Afghanistan, Giugno 2005. Al team di Navy SEALs composto da Michael “Mike” Murphy (Taylor Kitsch), Marcus Luttrell (Mark Wahlberg), Danny Dietz (Emile Hirsch) e Matt “Axe” Axelson (Ben Foster) è affidata una delicata missione: individuare e dare il via all’operazione volta a neutralizzare un pericoloso luogotenente di Al-Qaida, colpevole di aver massacrato venti Marines. Raggiunto l’obiettivo, qualcosa non va per il verso giusto. Impossibilitati a comunicare con il comando a causa dello scarso segnale radio e scoperti da un piccolo gruppo di pastori talebani, i SEALs, alle strette, devono decidere se eliminare chi li ha scovati e, così, continuare la missione oppure liberare gli ostaggi e affrontare l’imprevedibile. Optando per la seconda scelta, i quattro decidono di battere in ritirata. Ma ben presto, quella che sembrava una missione di routine, si trasforma in un vero e proprio inferno. Circondati sulle montagne afghane da numerosi combattenti talebani, ai SEALs non resta che ingaggiare un letale combattimento in attesa di un sperato e salvifico arrivo dei rinforzi.

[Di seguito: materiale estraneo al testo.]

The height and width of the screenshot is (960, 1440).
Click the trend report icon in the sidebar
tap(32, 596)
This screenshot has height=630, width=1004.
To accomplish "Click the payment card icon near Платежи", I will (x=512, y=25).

Si sa, ogniqualvolta che al cinema si mette in scena una pagina storica dei sanguinosi conflitti dell’Afghanistan e del secondo Iraq, le polemiche non mancano di certo (si veda, ad esempio, i due grandi e fondamentali film di Kathryn Bigelow, The Hurt Locker e Zero Dark Thirty). Polemiche che hanno accompagnato l’uscita, un anno e mezzo fa, dell’ultimo lavoro di Peter Berg. Tratto dall’omonimo romanzo autobiografico di Marcus Luttrell, unico sopravvissuto del team dei SEALs caduto nell’imboscata e messo in salvo dai membri di un villaggio afghano, Lone Survivor (id., 2013) è un duro, spietato e brutale resoconto della fallita missione Red Wings che costò la vita a 19 soldati tra membri delle forze speciali della Quick Reaction Force (forza di reazione rapida, ndt) e del 160° SOAR.

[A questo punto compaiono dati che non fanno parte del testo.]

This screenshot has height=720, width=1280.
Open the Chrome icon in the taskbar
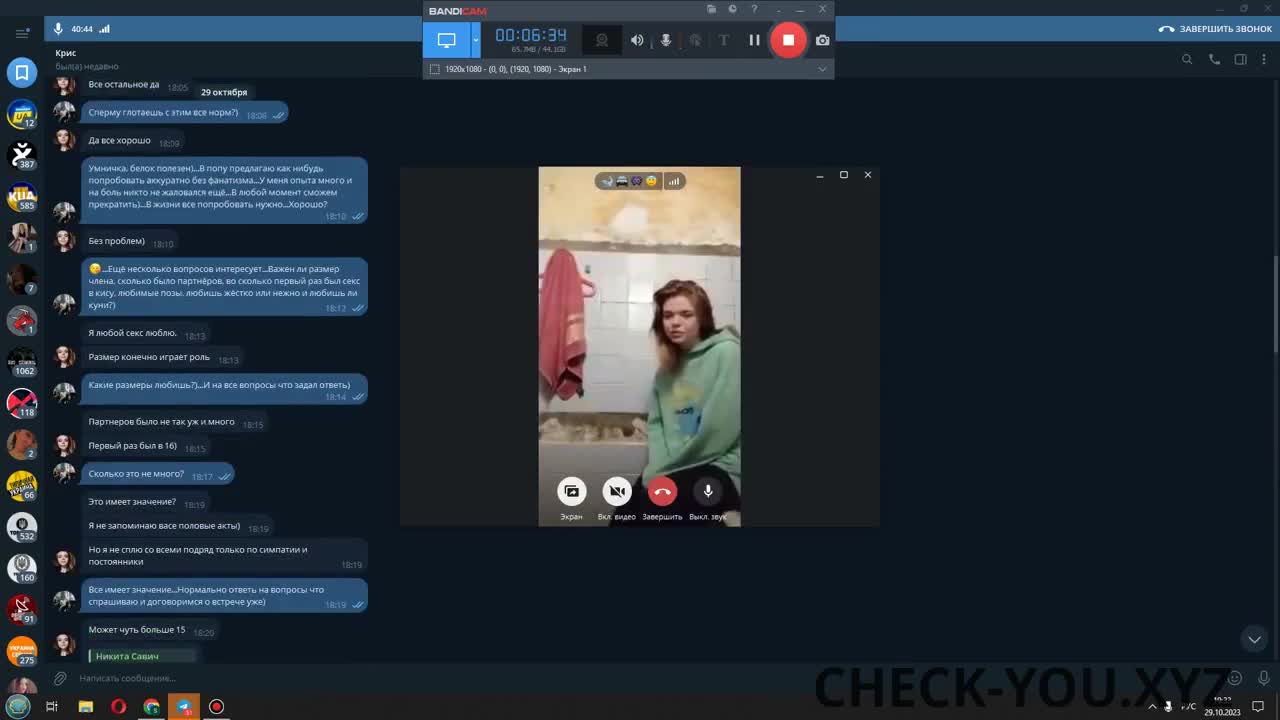pyautogui.click(x=151, y=707)
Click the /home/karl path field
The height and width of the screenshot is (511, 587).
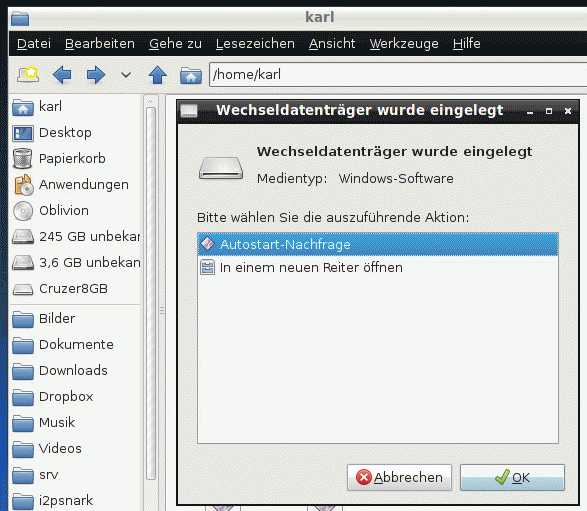(398, 74)
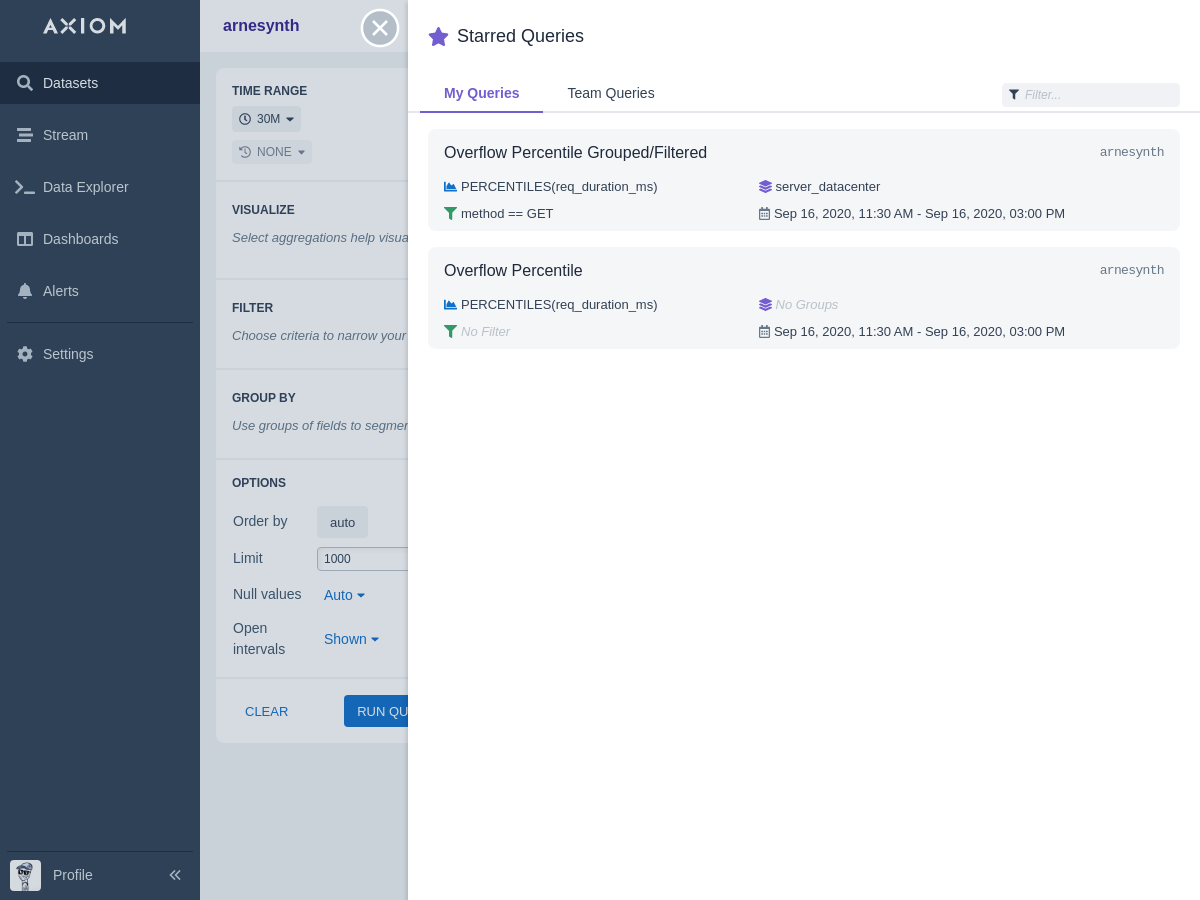Collapse the sidebar with double-chevron icon
The image size is (1200, 900).
(175, 875)
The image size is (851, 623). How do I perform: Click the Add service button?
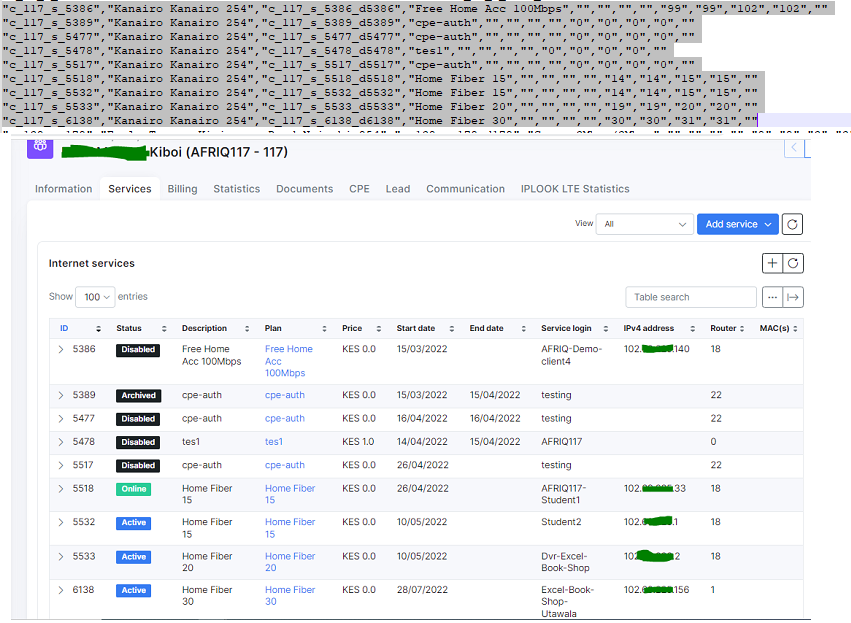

Privato da ogni discorso propagandistico e patriottico ed epurato da ogni rimando alla politica e all’interventismo bellico ed internazionale degli Stati Uniti ma capace di dare un “volto” ed un’identità al vero nemico della guerra globale al terrore, Lone Survivor si concentra sull’aspetto umano, sul dramma dei combattenti che vivono e – spesso – muoiono al fronte. Nel raccontare la dolorosa storia dei quattro SEALs, Berg fa crollare il “mito” del supersoldato a stelle e strisce, restituendo allo spettatore un toccante ritratto della fragilità umana innanzi all’orrore e al male. Luttrell ed i suoi compagni sono sì addestrati come vere e proprie macchine da guerra ma, ancor prima che esperti soldati, sono uomini.

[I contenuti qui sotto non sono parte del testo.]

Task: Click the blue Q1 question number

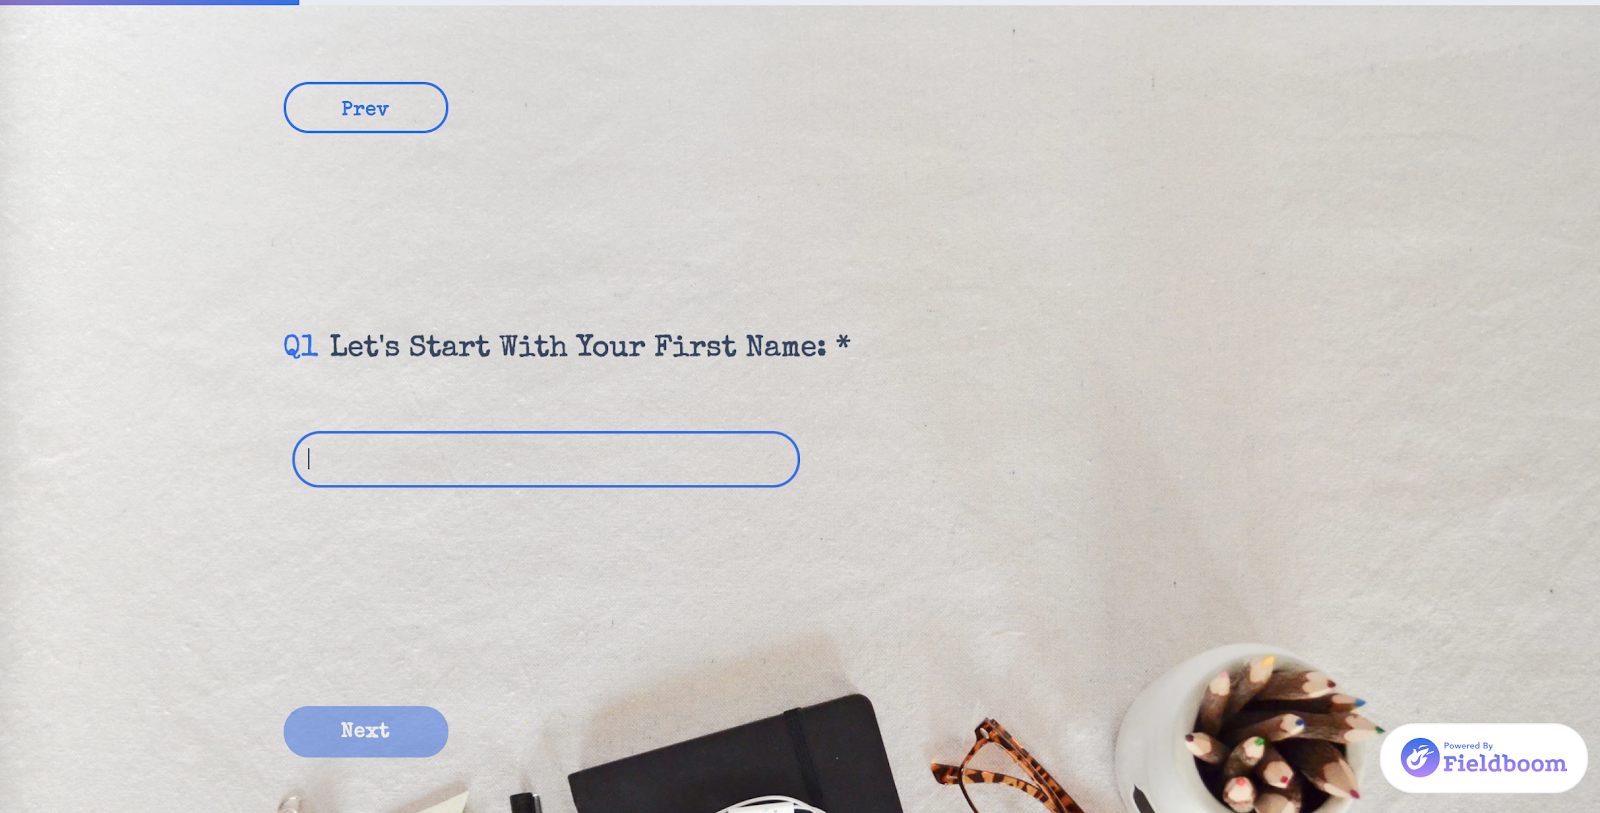Action: click(300, 346)
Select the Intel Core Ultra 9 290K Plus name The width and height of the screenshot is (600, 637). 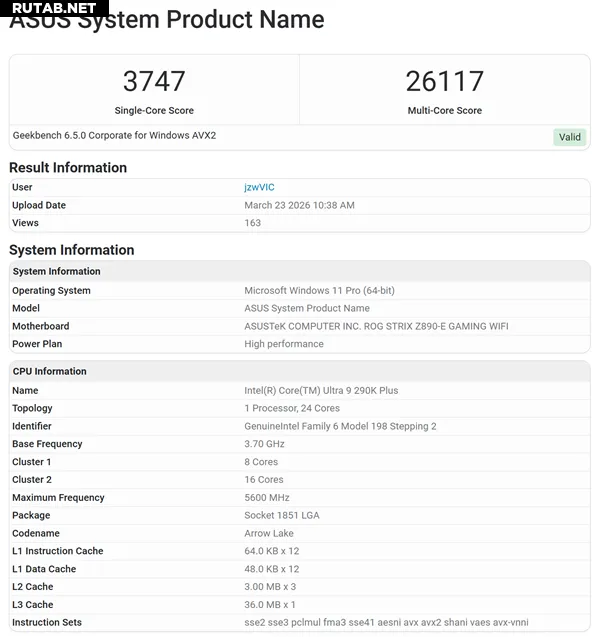(321, 390)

Uomini fatti di un corpo composto da carne, ossa e sangue. Corpi che non rimangono intatti sotto i proiettili e le schegge delle granate, ma corpi che si lacerano, si strappano, sanguinano e si spezzano. Sofferenza è il primo aggettivo che viene in mente vedendo l’estrema lotta per la sopravvivenza dei quattro soldati. Il regista, che aveva già dimostrato le sue doti “belliche” nel 2007 con The Kingdom, trasporta lo spettatore il quel feroce, sanguinoso, estenuante conflitto a fuoco tra i boschi delle montagne afghane: con un uso serrato della steadicam ed il soffermarsi sui primi e primissimi piani, Berg riesce a far trapelare il vero significato del dolore e anche della paura. È un war movie fatto di immagini e sequenze veramente crude e – spesso – insopportabili. Un film bellico che tramortisce e colpisce duro con la sua carica di violenza estrema, reale e senza compromessi di cui è fatta la guerra. Ma in Lone Survivor vi è anche lo spazio per due importanti aspetti che, sotto le armi, nascono e crescono: il senso di fratellanza e il senso del sacrificio. Luttrell e i suoi compagni lottano, si difendono fianco a fianco e nessuno di loro rimane indietro, abbandonato al proprio destino finché la nera morte non li separa.
Capace di suscitare forti emozioni in chi lo guarda, Lone Survivor è – insieme al recente American Sniper (id., 2014) di Clint Eastwood – un film che non mostra né vincitori né vinti ma che mette in luce la consapevolezza di uomini coraggiosi e temerari che hanno combattuto e sacrificato le proprie vite per ciò in cui credevano. George Santayana afferma che «solo i morti hanno visto la fine della guerra»; è vero. Invece chi resta, chi sopravvive ha il dovere di raccontare.